PRENDERCI CURA DELLA VITA

Il nostro unico lavoro è quello di prenderci cura della vita. E condotto felicemente a termine quando coloro che amiamo possono trovare il loro nutrimento lontano da noi. Malgrado la nostra assenza. E, forse, grazie alla nostra assenza. (Christian Bobin)

Bobin inizia subito ad aiutarci, a metterci in guardia, a dare valore a questo verbo, avere cura.  Prendersi cura di qualcuno non è sostituirsi a lui, non è invadere il campo dell’altro. Non è voler  risolvere a tutti i costi i suoi problemi, non è neppure appiccicarsi. Non è volerlo guarire a tutti i  costi. Perché qualcuno diceva: attenzione, che il male può essere il bene che si vuole imporre agli  altri. Allora forse aver cura è provare a comprendere quando esserci e quando fermarsi a debita  distanza. E’ abbracciare quando serve – io questo faccio un po’ fatica a farlo, sapendo che in  effetti ogni abbraccio non è solo dato, è anche ricevuto. Forse aver cura è spronare l’altro a tirar  fuori il meglio di quello che è. E forse, aver cura è aiutare l’altro a guardarsi con gli occhi che tu  scegli di aver su di lui, occhi di amore. Insomma, abbiamo inteso che aver cura non è un qualcosa  che ha a che fare semplicemente con un cullarsi l’uno con l’altro. Io credo che abbia più a che  fare con il provare a risvegliarci insieme.(Fra Giorgio)

Ho sentito il battito del Tuo Cuore nella quiete perfetta dei campi, nel Tabernacolo oscuro di una cattedrale vuota, nell’unità di cuore e di mente di un’assemblea di persone che ti amano.
Ti ho trovato nella gioia, dove ti cerco e spesso ti trovo. Ma sempre ti trovo nella sofferenza. La sofferenza è come il rintocco della campana che chiama la sposa di Dio alla preghiera.
Signore, ti ho trovato nella terribile grandezza della sofferenza degli altri. Ti ho visto nella sublime accettazione e nell’inspiegabile gioia di coloro la cui vita è tormentata dal dolore.
Ma non sono riuscita a trovarti nei miei piccoli mali e nei miei banali dispiaceri. Nella mia fatica ho lasciato passare inutilmente il dramma della Tua Passione redentrice, e la vitalità gioiosa della tua Pasqua è soffocata dal grigiore della mia autocommiserazione.
Signore io credo.
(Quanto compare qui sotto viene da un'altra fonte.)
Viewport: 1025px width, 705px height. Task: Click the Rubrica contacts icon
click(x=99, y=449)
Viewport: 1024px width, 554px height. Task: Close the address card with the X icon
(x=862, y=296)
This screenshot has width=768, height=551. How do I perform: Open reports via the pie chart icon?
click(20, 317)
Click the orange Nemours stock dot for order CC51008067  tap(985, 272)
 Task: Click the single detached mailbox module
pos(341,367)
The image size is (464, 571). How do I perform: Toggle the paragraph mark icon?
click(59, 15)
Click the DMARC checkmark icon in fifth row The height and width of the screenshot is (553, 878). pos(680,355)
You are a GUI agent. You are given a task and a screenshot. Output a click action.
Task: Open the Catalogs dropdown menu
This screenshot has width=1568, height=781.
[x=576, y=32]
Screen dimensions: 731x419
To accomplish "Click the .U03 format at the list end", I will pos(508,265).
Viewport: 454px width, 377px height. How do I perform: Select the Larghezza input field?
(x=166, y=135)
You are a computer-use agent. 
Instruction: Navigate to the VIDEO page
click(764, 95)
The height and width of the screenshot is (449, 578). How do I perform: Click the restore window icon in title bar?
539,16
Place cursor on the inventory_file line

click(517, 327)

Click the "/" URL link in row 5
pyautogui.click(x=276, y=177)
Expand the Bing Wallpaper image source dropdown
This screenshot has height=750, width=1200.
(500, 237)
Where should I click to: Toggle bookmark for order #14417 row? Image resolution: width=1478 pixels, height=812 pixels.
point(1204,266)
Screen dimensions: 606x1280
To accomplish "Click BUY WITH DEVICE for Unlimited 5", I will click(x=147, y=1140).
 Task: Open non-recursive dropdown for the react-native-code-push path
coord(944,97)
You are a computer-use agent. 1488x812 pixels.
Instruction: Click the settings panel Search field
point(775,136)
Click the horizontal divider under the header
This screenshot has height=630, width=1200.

Ma tu aiuta la mia fede.
(Madre Teresa di Calcutta)

Signore, è terra sacra il dolore: ch’io mi tolga i sandali quando entro e non abbia a scivolare fra i letti senza incontrare un volto e un nome. Signore, è una cella oscura la malattia: le sue pareti trasudano paura. È un urlo muto che invoca ascolto ai tanti bisogni e nascoste emozioni: chiede di non negarli o minimizzarli, ma riconoscerli e accompagnarli. Insegnami, o Dio, l’arte del silenzio: ch’io freni le domande inopportune, i consigli non richiesti, le frasi fatte; e, davanti all’animo amareggiato, a spiegare l’insondabile mistero, ch’io non tiri in campo il tuo volere, ma porti nella preghiera il lamento. Sia piuttosto il mio corpo a parlare: il sorriso aperto, il calore delle mani; e nel cuore oppresso dal male, possa risvegliare le risorse sopite, aiuti a scoprire le opportunità nuove. Ch’io non pretenda, potente Signore, di risparmiargli ogni pena e affanno e m’accontenti di stare al suo fianco come umile testimone di speranza, come fedele compagno di viaggio.(Don Fausto Cossalter)

Fiorire nel fango

Un pensiero gentile, goccia dopo goccia, scava anche la più dura delle rocce, quella dell’odio. Non priviamoci dunque della soddisfazione di rispondere con gentilezza alla paura, allo sgarbo, alla vendetta, al sopruso, all’ignoranza, alla violenza, al rancore. Nell’intimità̀ del nostro sentire potremmo iniziare con l’essere gentili con noi stessi.
Gentilezza ovunque. Anche nel silenzio. Tra le note dell’esistenza. Il seme della gentilezza autentica, come il fiore di loto, ha il potere di crescere e sbocciare anche nel fango.
Basterebbe così poco, basterebbe un po’ di meraviglia. Rendersi conto che siamo circondati da un miracolo costante. Concedersi il tempo per stare in silenzio ad ascoltare. Ascoltare e sentire.
Concedersi il privilegio di trovare degli spazi liberi per guardare il cielo. La gentilezza ci fa respirare. Ricordare. Che i fiori crescono ancora ovunque. Che in questa terra siamo insieme.
Perché ci sono lontananze che avvicinano e solitudini che uniscono.